Tue Jun 22 02:58:58 PDT 2021

Hi John,

> Unfortunately, though, I this non-determinism still doesn’t allow LLVM
> to be anywhere near as naive about pointer-to-int casts as it is today.

Definitely. There are limits to how naive one can be; beyond those limits, 
miscompilations lurk. <https://www.ralfj.de/blog/2020/12/14/provenance.html> 
explains this by showing such a miscompilation arising from three naive 
optimizations being chained together.

> The rule is intended to allow the compiler to start doing use-analysis
> of exposures; let’s assume that this analysis doesn’t see any
> un-analyzable uses, since of course it would need to conservatively
> treat them as escapes. But if we can optimize uses of integers as if
> they didn’t carry pointer data — say, in a function that takes integer
> parameters — and then we can apply those optimized uses to integers
> that concretely result from pointer-to-int casts — say, by inlining
> that function into one of its callers — can’t we end up with a use
> pattern for one or more of those pointer-to-int casts that no longer
> reflects the fact that it’s been exposed? It seems to me that either
> (1) we cannot do those optimizations on opaque integers or (2) we
> need to record that we did them in a way that, if it turns out that
> they were created by a pointer-to-int casts, forces other code to
> treat that pointer as opaquely exposed.

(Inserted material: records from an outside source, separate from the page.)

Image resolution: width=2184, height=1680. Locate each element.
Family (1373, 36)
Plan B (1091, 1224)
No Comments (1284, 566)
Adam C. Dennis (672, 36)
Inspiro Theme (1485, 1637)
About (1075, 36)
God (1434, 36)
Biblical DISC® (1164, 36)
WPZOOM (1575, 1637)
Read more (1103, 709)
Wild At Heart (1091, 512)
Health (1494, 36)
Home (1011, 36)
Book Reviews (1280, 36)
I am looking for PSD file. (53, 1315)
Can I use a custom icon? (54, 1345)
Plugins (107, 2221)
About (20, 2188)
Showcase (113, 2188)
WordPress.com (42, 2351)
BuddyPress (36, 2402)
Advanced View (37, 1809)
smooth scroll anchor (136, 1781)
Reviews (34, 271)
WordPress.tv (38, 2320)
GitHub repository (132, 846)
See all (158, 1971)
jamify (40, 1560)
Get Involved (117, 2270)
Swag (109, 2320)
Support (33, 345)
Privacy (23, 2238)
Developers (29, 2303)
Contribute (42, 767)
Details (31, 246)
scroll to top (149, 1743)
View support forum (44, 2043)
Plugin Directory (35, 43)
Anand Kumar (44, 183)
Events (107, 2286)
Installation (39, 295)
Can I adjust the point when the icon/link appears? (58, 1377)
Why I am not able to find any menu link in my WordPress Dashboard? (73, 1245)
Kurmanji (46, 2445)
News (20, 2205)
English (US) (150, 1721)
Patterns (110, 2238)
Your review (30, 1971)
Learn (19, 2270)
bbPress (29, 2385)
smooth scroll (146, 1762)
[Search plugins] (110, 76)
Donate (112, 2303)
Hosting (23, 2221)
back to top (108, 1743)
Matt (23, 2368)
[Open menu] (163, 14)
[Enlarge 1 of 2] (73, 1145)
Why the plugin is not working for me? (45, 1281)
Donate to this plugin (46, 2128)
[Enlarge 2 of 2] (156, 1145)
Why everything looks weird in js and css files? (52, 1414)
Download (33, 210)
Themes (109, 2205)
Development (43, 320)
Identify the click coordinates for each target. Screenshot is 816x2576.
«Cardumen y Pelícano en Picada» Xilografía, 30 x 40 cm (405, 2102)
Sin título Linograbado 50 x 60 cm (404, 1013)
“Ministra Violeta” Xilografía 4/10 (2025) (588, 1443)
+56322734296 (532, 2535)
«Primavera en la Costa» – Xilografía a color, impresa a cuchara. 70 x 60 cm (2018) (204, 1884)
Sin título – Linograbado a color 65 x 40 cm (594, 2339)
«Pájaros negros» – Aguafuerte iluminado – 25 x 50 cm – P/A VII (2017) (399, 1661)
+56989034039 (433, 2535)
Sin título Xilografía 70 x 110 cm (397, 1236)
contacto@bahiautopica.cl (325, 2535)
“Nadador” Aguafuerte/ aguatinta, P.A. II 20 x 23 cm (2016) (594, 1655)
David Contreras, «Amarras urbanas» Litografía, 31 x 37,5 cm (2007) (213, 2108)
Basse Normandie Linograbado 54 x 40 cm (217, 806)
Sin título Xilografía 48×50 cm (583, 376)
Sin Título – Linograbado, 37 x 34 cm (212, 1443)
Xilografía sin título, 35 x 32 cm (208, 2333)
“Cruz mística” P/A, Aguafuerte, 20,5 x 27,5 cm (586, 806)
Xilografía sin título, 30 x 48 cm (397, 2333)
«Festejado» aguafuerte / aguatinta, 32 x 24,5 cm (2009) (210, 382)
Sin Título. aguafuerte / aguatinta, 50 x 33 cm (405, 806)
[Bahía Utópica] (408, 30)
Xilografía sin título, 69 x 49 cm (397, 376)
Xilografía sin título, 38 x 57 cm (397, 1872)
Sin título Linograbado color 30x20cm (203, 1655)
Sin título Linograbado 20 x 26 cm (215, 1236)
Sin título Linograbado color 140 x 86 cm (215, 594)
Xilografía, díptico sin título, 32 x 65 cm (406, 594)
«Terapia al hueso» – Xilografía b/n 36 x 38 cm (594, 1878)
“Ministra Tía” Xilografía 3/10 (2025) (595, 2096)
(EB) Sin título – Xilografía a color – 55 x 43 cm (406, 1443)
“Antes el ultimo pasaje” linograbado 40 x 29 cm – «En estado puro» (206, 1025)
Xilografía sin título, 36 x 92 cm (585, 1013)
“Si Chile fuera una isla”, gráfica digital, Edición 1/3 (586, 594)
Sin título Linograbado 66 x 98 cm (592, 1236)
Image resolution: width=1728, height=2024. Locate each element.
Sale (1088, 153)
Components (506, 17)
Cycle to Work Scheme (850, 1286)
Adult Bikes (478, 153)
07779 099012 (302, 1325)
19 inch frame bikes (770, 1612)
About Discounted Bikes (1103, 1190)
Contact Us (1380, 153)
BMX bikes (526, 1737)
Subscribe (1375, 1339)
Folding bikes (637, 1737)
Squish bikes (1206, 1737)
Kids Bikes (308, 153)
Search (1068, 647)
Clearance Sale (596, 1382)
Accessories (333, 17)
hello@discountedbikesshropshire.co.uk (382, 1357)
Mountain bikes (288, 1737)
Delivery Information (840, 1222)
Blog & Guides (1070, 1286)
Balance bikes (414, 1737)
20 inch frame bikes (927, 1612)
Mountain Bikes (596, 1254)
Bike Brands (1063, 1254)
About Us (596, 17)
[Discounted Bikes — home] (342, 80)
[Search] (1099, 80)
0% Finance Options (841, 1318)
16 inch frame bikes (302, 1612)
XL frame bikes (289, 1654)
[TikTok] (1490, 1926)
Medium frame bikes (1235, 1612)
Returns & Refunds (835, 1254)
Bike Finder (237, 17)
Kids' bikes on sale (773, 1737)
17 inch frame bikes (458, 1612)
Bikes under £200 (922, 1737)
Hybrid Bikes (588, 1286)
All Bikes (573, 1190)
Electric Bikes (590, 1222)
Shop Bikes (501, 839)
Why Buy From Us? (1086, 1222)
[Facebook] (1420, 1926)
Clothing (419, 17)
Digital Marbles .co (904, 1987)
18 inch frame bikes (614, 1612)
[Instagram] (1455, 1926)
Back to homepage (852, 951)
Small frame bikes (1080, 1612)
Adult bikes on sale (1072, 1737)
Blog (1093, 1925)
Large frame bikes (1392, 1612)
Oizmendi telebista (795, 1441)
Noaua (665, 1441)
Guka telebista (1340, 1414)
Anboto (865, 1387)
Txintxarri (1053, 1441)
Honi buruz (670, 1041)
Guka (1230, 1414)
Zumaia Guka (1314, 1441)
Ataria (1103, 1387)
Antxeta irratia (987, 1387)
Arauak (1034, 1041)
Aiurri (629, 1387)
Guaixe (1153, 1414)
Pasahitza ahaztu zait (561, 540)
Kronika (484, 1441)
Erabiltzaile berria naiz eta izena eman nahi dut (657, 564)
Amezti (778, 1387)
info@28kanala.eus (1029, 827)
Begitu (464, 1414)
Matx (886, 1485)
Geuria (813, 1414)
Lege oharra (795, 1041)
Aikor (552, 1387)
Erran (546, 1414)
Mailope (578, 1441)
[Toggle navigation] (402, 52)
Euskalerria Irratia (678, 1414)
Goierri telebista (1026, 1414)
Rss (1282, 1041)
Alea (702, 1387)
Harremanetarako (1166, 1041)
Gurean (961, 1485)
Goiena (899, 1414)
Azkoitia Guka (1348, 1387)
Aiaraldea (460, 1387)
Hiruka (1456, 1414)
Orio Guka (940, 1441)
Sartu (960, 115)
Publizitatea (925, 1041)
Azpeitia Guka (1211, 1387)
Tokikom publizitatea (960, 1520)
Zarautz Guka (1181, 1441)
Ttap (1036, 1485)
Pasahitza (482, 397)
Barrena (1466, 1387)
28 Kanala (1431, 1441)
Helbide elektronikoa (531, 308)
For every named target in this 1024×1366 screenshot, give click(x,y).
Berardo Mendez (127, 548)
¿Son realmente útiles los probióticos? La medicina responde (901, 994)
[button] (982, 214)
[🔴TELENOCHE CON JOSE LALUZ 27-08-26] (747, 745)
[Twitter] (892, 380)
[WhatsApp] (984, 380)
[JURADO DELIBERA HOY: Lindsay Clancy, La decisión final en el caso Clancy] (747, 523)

There is a third option: don't optimize away ptr-int-ptr roundtrips. Then you 
can still do all the same optimizations on integers that LLVM does today, 
completely naively -- the integer world remains "sane". Only the pointer world 
has to be "strange".
(You can also not do things like GVN replacement of *pointer-typed* values, but 
for values of integer types this remains unproblematic.)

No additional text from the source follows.